Obtaining a Just Award for a Surgical Patient
Hyatt & Weber’s Medical Malpractice team represented a client who was initially admitted to a hospital for exploratory surgery that resulted in a lysis of adhesions. She remained hospitalized for 31 days with periodic vomiting and the inability to eat. During the last three days of the hospital admission, she began projectile vomiting of bile and developed a fever and rapid heartbeat.
A family member, concerned about the patient’s deterioration and unable to obtain an explanation as to the patient’s condition, removed the patient from the hospital and drove her to another institution.
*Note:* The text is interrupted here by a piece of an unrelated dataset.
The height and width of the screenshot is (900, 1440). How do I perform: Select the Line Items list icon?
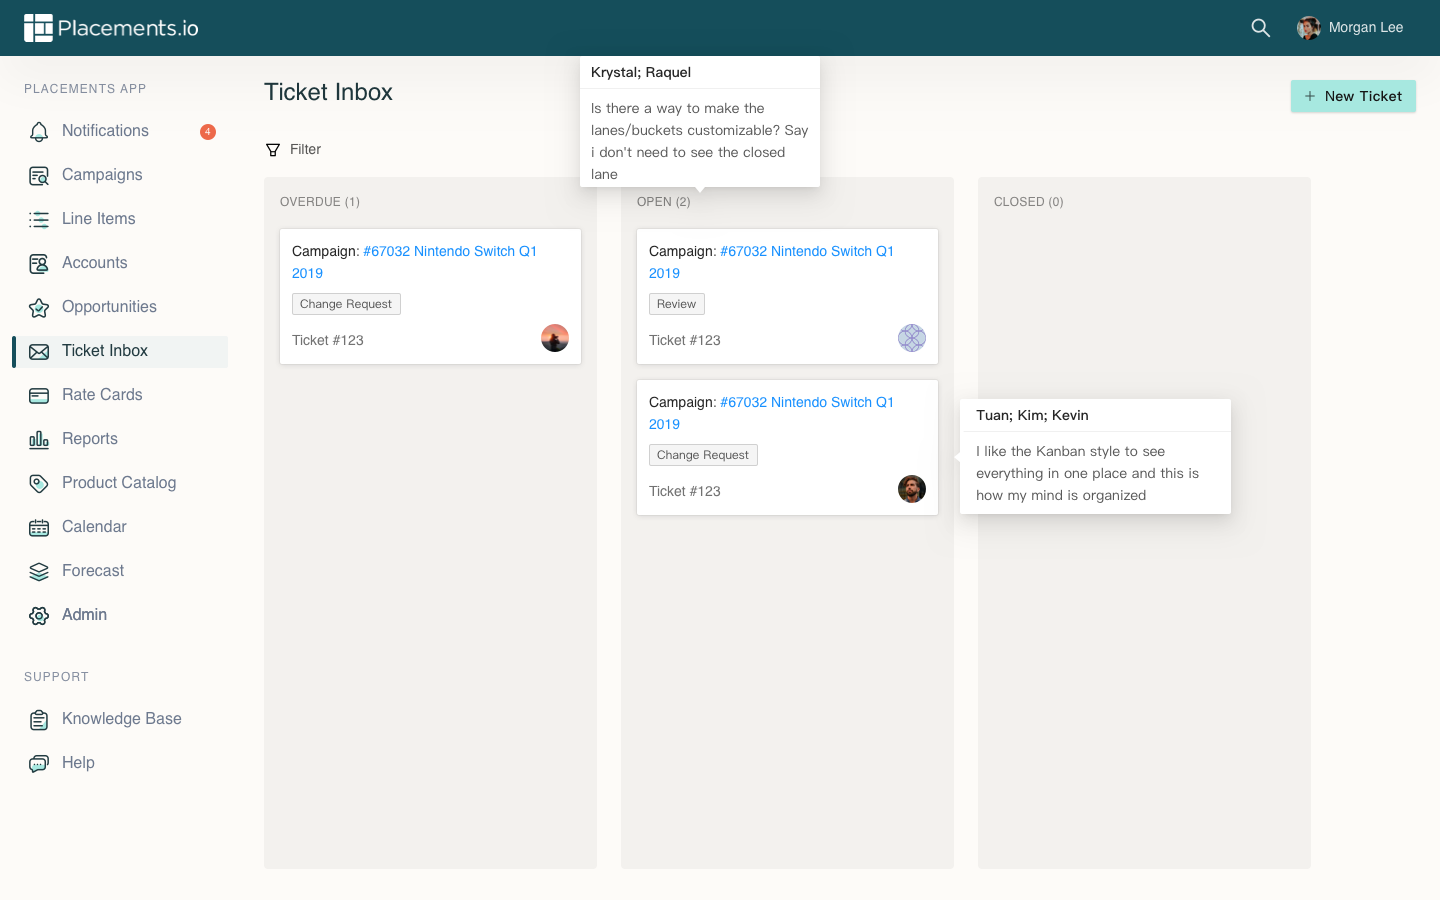39,220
At the second hospital, the patient was found to be septic. Blood cultures revealed that the patient had a fungemia that was treated with antifungal medication. In addition, the patient was found to have hypertension, respiratory distress syndrome and organ failure that caused ischemia. The only symptoms reported with regard to the patient’s sight were floaters. An ophthalmic exam revealed the existence of those floaters with pallor of the optic nerve.
One month after discharge from the second hospital, the patient reported a large number of thickened floaters and some decreased vision. The patient was referred to a neuro ophthalmologist who diagnosed the patient with non-arteritic anterior ischemic optic neuropathy (NAION), a rare condition caused by reduced blood flow to the optic nerve.
On behalf of the patient, our attorneys were able to secure medical testimony that the supervising physician at the initial hospital allowed the patient to deteriorate and to become septic, which caused hypertension, and suffer respiratory distress that led to ischemia. This ischemia caused the lack of blood flow to the optic nerve, which in turn resulted in the gradual loss of vision in one eye.
The policy of insurance covering the physician was an eroding policy, which means the limits of coverage are eroded by the costs of the defense of any claim. At mediation, the parties were able to resolve the claim on behalf of the patient for a sum that was equal to the remaining coverage available.